18 Tote bei Feuer in indischem Spital

Bei einem Brand in einem Krankenhaus im westindischen Bundesstaat Gujarat sind mindestens 18 mit dem Coronavirus infizierte Patienten ums Leben gekommen. Weitere 50 Menschen seien aus dem vierstöckigen Welfare Hospital in der Stadt Bharuch gerettet worden, berichtet die Zeitung „Times of India“ unter Berufung auf die Polizei. Sie seien in andere Krankenhäuser gebracht worden.

Das Feuer sei auf einer Station für Covid-19-Patienten ausgebrochen und nach einer Stunde gelöscht gewesen. Die Ursache für den Brand müsse noch ermittelt werden.

Erst am 23. April waren bei einem Brand in einer Intensivstation in Virar nördlich von Mumbai mindestens 13 Covid-19-Patienten gestorben. In Indien kommt es häufig zu Bränden, auch in Krankenhäusern. Ursache dafür ist oft eine schlechte oder veraltete Ausstattung der Gebäude.

Erstmals über 400.000 Neuinfektionen

Als erstes Land weltweit verzeichnete Indien 401.993 neue CoV-Fälle innerhalb von 24 Stunden. Das teilte das indische Gesundheitsministerium heute mit.
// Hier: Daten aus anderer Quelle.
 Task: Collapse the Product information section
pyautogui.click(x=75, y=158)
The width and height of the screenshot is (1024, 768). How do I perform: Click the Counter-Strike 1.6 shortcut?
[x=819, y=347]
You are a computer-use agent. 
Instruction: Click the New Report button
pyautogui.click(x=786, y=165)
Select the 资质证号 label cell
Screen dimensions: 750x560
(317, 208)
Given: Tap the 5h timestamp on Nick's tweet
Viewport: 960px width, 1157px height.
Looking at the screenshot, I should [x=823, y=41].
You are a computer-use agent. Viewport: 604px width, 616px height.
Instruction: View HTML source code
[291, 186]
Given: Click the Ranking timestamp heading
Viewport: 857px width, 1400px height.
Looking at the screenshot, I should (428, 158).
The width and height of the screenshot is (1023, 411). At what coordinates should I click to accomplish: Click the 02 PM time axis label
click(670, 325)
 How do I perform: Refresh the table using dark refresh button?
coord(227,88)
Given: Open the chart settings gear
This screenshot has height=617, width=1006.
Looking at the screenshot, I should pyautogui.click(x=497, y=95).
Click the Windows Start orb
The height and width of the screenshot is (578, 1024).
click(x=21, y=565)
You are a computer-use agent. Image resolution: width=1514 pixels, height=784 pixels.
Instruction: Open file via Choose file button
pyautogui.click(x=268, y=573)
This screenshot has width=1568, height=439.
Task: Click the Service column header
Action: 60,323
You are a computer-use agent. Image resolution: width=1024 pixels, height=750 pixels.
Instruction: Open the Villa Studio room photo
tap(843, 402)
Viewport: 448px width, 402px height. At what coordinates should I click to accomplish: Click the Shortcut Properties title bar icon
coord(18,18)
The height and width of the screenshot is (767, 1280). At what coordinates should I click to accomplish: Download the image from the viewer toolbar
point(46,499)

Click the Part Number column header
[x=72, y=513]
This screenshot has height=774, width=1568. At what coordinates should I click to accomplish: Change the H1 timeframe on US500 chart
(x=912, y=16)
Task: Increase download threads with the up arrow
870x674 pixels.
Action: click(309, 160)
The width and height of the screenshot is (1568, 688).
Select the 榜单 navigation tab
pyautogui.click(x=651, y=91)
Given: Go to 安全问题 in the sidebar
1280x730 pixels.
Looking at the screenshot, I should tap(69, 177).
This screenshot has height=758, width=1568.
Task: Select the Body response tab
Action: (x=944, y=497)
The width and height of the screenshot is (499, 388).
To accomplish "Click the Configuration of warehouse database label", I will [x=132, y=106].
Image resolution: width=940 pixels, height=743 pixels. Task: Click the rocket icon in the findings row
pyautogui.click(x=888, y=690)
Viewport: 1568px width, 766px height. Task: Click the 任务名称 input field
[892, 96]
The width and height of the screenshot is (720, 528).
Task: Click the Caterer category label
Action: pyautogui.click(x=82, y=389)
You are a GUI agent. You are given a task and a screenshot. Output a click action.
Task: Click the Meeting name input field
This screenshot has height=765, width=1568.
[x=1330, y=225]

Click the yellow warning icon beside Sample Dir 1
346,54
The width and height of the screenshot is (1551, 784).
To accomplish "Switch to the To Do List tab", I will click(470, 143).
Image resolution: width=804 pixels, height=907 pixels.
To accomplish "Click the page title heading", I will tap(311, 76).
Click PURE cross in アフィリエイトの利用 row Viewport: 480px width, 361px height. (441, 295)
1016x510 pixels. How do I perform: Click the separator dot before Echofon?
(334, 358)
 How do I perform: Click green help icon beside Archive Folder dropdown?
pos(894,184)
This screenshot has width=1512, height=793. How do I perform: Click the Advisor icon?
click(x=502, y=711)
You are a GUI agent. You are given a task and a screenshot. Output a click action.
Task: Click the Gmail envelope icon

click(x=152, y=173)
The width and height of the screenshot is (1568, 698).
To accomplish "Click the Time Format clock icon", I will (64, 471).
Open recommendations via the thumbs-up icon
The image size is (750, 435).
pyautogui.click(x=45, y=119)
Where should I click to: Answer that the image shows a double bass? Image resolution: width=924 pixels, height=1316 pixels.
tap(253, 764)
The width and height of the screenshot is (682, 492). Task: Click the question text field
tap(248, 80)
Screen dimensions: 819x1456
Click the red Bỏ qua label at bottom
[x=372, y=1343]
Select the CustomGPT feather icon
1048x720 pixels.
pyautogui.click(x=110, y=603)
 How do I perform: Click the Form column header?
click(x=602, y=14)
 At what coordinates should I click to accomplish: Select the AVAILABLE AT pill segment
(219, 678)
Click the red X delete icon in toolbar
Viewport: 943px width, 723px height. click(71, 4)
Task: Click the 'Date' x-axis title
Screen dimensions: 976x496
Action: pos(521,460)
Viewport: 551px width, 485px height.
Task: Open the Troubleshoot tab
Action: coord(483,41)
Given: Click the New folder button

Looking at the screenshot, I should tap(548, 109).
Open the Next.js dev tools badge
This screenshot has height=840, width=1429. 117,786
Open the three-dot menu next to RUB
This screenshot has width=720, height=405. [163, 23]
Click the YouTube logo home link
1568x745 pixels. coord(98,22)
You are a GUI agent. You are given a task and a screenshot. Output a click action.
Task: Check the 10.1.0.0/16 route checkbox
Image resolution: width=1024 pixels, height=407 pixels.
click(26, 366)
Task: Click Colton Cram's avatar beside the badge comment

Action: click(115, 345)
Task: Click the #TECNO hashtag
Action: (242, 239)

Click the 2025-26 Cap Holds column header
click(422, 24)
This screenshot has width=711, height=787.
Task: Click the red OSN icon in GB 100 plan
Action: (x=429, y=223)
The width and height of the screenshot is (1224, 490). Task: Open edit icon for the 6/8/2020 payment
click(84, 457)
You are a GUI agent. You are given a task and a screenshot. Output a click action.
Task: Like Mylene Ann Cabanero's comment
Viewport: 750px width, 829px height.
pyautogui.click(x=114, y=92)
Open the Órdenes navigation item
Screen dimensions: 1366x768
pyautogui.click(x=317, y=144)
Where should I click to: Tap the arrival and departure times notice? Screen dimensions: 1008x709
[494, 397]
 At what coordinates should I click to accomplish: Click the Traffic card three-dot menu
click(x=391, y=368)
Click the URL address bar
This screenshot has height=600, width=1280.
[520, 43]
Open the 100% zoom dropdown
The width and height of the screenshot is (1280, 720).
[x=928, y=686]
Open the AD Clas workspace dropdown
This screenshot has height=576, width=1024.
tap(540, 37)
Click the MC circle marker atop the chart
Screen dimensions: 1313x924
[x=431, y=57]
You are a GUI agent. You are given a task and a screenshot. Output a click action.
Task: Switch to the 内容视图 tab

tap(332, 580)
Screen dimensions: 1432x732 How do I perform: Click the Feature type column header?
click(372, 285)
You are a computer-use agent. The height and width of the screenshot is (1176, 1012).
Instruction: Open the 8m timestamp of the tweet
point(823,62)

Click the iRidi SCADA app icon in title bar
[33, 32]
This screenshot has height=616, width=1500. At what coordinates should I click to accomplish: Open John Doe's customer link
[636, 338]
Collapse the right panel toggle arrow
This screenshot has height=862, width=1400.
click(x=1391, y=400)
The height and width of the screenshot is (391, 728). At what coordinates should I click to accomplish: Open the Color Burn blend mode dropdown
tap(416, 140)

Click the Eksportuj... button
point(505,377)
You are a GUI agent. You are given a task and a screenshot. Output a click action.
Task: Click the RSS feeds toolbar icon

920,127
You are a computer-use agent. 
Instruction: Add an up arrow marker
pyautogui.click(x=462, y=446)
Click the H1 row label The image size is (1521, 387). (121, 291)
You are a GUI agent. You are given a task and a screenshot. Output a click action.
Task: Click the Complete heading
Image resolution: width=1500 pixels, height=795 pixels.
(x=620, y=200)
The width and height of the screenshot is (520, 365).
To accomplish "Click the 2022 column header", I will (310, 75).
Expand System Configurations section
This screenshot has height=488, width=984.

Die Zahl der Todesfälle erhöhte sich um 3.523 auf insgesamt fast 212.000.

Mit dem heutigen Tag gibt die Regierung nun die Impfung für alle Erwachsenen frei. Mit der Freigabe sollen nach Regierungsplänen 500 bis 600 Millionen weitere Menschen die Möglichkeit einer Impfung erhalten. Bisher war das nur Menschen über 45 oder mit Vorerkrankungen möglich. Auch Beschäftigte etwa im Gesundheitsbereich wurden bereits geimpft.

Allerdings leidet die indische Impfkampagne unter Impfstoffknappheit, Problemen bei der Verteilung sowie Vorbehalten in der Bevölkerung. Bisher wurden von den 1,3 Milliarden Einwohnern und Einwohnerinnen 150 Millionen einmal geimpft, das sind rund 11,5 Prozent. Zwei Impfdosen erhielten lediglich 25 Millionen Menschen.